§ **DATA EXTRACT**

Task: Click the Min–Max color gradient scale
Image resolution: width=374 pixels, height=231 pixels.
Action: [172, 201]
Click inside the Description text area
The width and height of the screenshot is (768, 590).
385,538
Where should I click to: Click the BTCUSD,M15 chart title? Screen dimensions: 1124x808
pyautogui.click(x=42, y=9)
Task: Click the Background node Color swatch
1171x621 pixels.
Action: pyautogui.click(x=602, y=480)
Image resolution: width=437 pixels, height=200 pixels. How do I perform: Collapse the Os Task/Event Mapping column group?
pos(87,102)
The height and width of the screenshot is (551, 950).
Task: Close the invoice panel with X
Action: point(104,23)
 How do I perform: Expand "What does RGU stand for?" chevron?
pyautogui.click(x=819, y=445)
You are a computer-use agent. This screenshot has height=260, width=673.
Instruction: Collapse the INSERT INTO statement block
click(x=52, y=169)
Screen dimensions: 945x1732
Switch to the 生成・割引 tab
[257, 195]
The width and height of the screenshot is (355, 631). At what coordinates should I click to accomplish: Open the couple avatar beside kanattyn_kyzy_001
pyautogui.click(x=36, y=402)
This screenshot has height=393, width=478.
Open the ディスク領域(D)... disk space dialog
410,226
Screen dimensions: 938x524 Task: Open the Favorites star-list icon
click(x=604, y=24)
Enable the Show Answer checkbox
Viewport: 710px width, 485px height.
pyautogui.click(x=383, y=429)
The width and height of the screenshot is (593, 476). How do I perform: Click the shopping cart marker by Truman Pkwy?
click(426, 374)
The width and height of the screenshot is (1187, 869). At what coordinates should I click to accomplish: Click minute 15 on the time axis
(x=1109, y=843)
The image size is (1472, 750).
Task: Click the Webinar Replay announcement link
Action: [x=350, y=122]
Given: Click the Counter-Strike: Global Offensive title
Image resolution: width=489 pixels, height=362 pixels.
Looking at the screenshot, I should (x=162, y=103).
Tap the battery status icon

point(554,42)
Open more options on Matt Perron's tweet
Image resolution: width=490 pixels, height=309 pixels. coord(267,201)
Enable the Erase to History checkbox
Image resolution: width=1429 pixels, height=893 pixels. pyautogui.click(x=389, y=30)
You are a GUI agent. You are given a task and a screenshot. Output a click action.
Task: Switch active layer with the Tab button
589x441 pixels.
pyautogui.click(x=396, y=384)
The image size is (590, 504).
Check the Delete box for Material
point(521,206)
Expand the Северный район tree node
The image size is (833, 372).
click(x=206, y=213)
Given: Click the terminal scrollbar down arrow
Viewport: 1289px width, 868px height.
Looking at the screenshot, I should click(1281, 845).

§ **YOUR OBJECTIVE**
Set down the entire material again, exactly as it stands.

§ **RESULT FOR THIS TASK**
Task: Click the Min–Max color gradient scale
Image resolution: width=374 pixels, height=231 pixels.
Action: [172, 201]
Click inside the Description text area
The width and height of the screenshot is (768, 590).
385,538
Where should I click to: Click the BTCUSD,M15 chart title? Screen dimensions: 1124x808
pyautogui.click(x=42, y=9)
Task: Click the Background node Color swatch
1171x621 pixels.
Action: pyautogui.click(x=602, y=480)
Image resolution: width=437 pixels, height=200 pixels. How do I perform: Collapse the Os Task/Event Mapping column group?
pos(87,102)
The height and width of the screenshot is (551, 950).
Task: Close the invoice panel with X
Action: point(104,23)
 How do I perform: Expand "What does RGU stand for?" chevron?
pyautogui.click(x=819, y=445)
You are a computer-use agent. This screenshot has height=260, width=673.
Instruction: Collapse the INSERT INTO statement block
click(x=52, y=169)
Screen dimensions: 945x1732
Switch to the 生成・割引 tab
[257, 195]
The width and height of the screenshot is (355, 631). At what coordinates should I click to accomplish: Open the couple avatar beside kanattyn_kyzy_001
pyautogui.click(x=36, y=402)
This screenshot has height=393, width=478.
Open the ディスク領域(D)... disk space dialog
410,226
Screen dimensions: 938x524 Task: Open the Favorites star-list icon
click(x=604, y=24)
Enable the Show Answer checkbox
Viewport: 710px width, 485px height.
pyautogui.click(x=383, y=429)
The width and height of the screenshot is (593, 476). How do I perform: Click the shopping cart marker by Truman Pkwy?
click(426, 374)
The width and height of the screenshot is (1187, 869). At what coordinates should I click to accomplish: Click minute 15 on the time axis
(x=1109, y=843)
The image size is (1472, 750).
Task: Click the Webinar Replay announcement link
Action: [x=350, y=122]
Given: Click the Counter-Strike: Global Offensive title
Image resolution: width=489 pixels, height=362 pixels.
Looking at the screenshot, I should (x=162, y=103).
Tap the battery status icon

point(554,42)
Open more options on Matt Perron's tweet
Image resolution: width=490 pixels, height=309 pixels. coord(267,201)
Enable the Erase to History checkbox
Image resolution: width=1429 pixels, height=893 pixels. pyautogui.click(x=389, y=30)
You are a GUI agent. You are given a task and a screenshot. Output a click action.
Task: Switch active layer with the Tab button
589x441 pixels.
pyautogui.click(x=396, y=384)
The image size is (590, 504).
Check the Delete box for Material
point(521,206)
Expand the Северный район tree node
The image size is (833, 372).
click(x=206, y=213)
Given: Click the terminal scrollbar down arrow
Viewport: 1289px width, 868px height.
Looking at the screenshot, I should click(1281, 845).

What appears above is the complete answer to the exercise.